* [WHAT YOU WILL DO]:
Can you update the entries below by replacing "Close Dialog" with "Dismiss Dialog" and leaving everything else unchanged?

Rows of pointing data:
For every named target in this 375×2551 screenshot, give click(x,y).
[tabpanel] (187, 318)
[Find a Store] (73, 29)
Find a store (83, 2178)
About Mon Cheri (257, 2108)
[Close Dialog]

* [ANSWER FOR THE TASK]:
For every named target in this 375×2551 screenshot, give click(x,y).
[tabpanel] (187, 318)
[Find a Store] (73, 29)
Find a store (83, 2178)
About Mon Cheri (257, 2108)
[Dismiss Dialog]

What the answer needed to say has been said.